Port Logan, c’est ça : un mélange de mer turquoise (quand le soleil daigne apparaître), d’histoire, d’imagination, et surtout une tranquillité presque irréelle. Ici, tout semble figé dans le temps…
Même le vent prend des pauses.
Le cairn de Kennedy, est une structure qui fait partie du paysage depuis la fin du XIXᵉ siècle. Le cairn est classé monument historique depuis 1994. Nous savons qu'il a été utilisé comme poste d’observation pendant la Première et la Seconde Guerre mondiale, mais sa fonction d’origine reste un mystère. Sa forme inhabituelle a d’ailleurs alimenté de nombreuses spéculations au fil des ans. Selon une histoire locale, Kennedy, un garde-chasse travaillant pour la famille McDouall de Logan, utilisait le cairn pour poser des pièges à corbeaux, car ceux-ci tuaient ses moutons.
L’histoire du cairn de Kennedy remonterait encore plus loin : lors de fouilles menées autour de sa base, 55 fragments de silex ont été découverts dans une zone érodée. La plupart étaient des déchets de fabrication d’outils en silex, mais certains fragments étaient de grandes lamelles retouchées ainsi que 10 lames étroites, ce qui pourrait indiquer une datation mésolithique.
Au printemps et en été, la lande est recouverte de bruyère violette et d’autres fleurs sauvages, servant de refuge à de nombreuses espèces de papillons et de mites. Selon la légende, la bruyère aurait autrefois fourni de la nourriture aux habitants du Mull of Galloway. Immortalisée dans le poème de Robert Louis Stevenson, l’histoire raconte qu’au IVᵉ siècle, les Pictes du Rhins of Galloway brassaient une mystérieuse bière de bruyère. Cette boisson était célèbre pour son goût unique et ses effets, et sa recette secrète se transmettait de génération en génération. Niall, Haut Roi d’Ulster, envahit et conquit la région, laissant les habitants mourir de faim. Les deux derniers Pictes réussirent à survivre et, lorsqu’ils furent capturés, Niall leur promit la vie sauve en échange de la recette. Ils refusèrent. Et, se jetant du haut des falaises abruptes, ils emportèrent avec eux le secret de la bière de bruyère.

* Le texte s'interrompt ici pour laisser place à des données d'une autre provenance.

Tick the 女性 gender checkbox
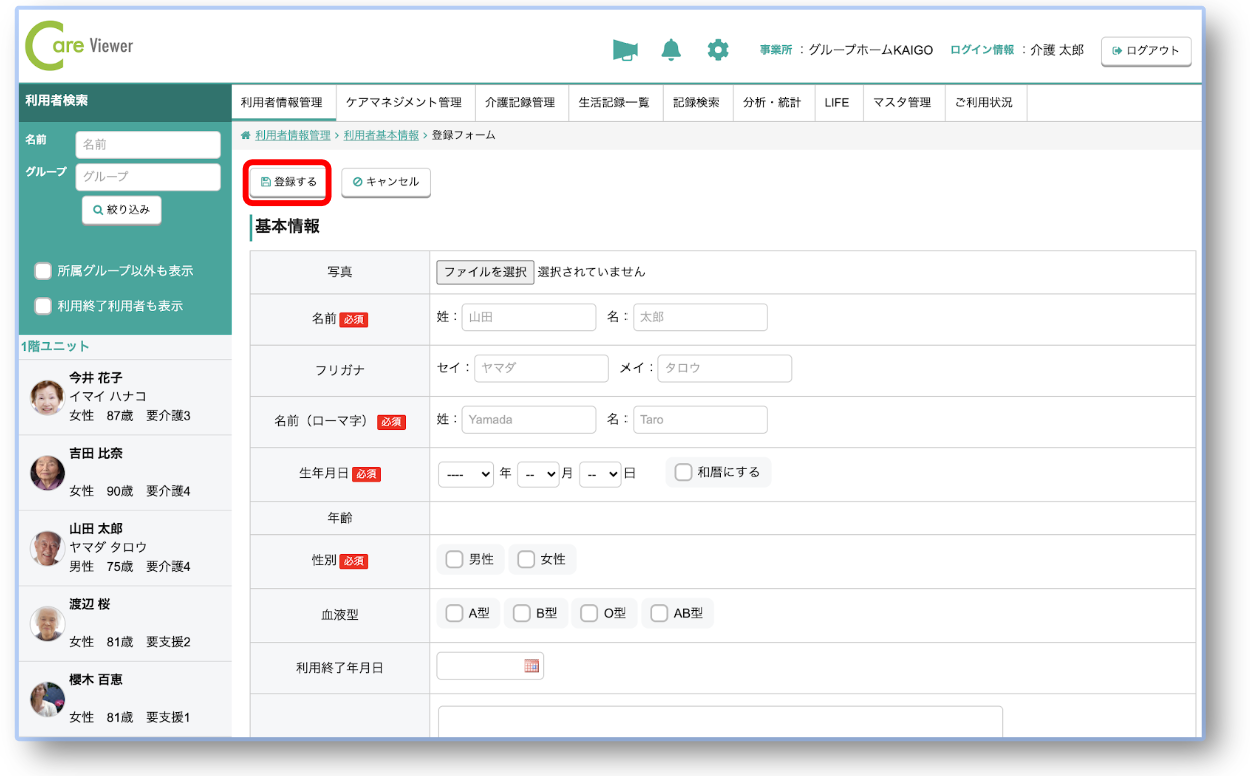The width and height of the screenshot is (1250, 776). pos(526,560)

Le Mull of Galloway, situé dans le comté de Wigtownshire, marque le point le plus méridional de l’Écosse. Ce promontoire sauvage, battu par les vents et surplombant des falaises abruptes, offre des vues spectaculaires sur la mer d’Irlande et, par temps clair, jusqu’aux côtes d’Angleterre, de l’île de Man et même de l’Irlande du Nord.
On y trouve un phare emblématique de 26 mètres de haut, édifié en 1830 par l’ingénieur Robert Stevenson, et dont la lanterne culmine à 99 mètres au-dessus du niveau de la mer. Toujours en parfait état, il témoigne de l’histoire maritime riche et parfois périlleuse de la région. Aujourd’hui, il abrite un petit centre d’interprétation qui raconte la vie des gardiens de phare d’autrefois et le fonctionnement de la signalisation maritime.

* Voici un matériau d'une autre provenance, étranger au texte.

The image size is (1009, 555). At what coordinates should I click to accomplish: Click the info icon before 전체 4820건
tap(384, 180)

Le site comprend également une réserve naturelle gérée par la Royal Society for the Protection of Birds (RSPB). Au printemps et en été, les falaises se transforment en une véritable métropole d’oiseaux marins, grouillante d’activité. Des milliers de guillemots, de mouettes tridactyles, de pingouins torda et de macareux y nichent, rivalisant d’ingéniosité pour trouver la meilleure place sur les corniches rocheuses. Les cris incessants, les battements d’ailes et les allées et venues des adultes nourrissant leurs poussins composent un spectacle aussi impressionnant que chaotique.
Les oiseaux se frôlent, se bousculent et parfois se chamaillent, tout en élevant leurs petits à quelques centimètres du vide, dans un environnement à la fois fragile et fascinant. Observer cette effervescence depuis les sentiers aménagés offre une expérience unique, où se mêlent nature brute, histoire maritime et panoramas grandioses.
À l’issue de cette belle découverte, nous reprenons la route en direction du charmant village de New Abbey, où nous faisons halte pour la suite de notre journée. Niché dans un écrin de verdure, ce petit village pittoresque est dominé par les ruines impressionnantes de Sweetheart Abbey, une ancienne abbaye cistercienne du XIIIᵉ siècle. Chargée d’histoire et empreinte d’une atmosphère paisible, elle doit son nom touchant à l’amour de Lady Devorgilla pour son époux défunt : après la mort de celui-ci, elle conserva son cœur embaumé dans une boîte d’ivoire et demanda à être enterrée avec lui.
17 août 2018
Flâner autour de l’abbaye ou se perdre dans les ruelles du village donne l’impression de remonter le temps. Ici, tout semble se dérouler au ralenti, comme suspendu entre passé et présent. Les vieilles pierres, les cottages aux façades fleuries et les collines ondoyantes composent un décor presque irréel, où l’on se laisse volontiers happer par la quiétude des lieux. Un véritable havre de paix, idéal pour se ressourcer avant de reprendre la route.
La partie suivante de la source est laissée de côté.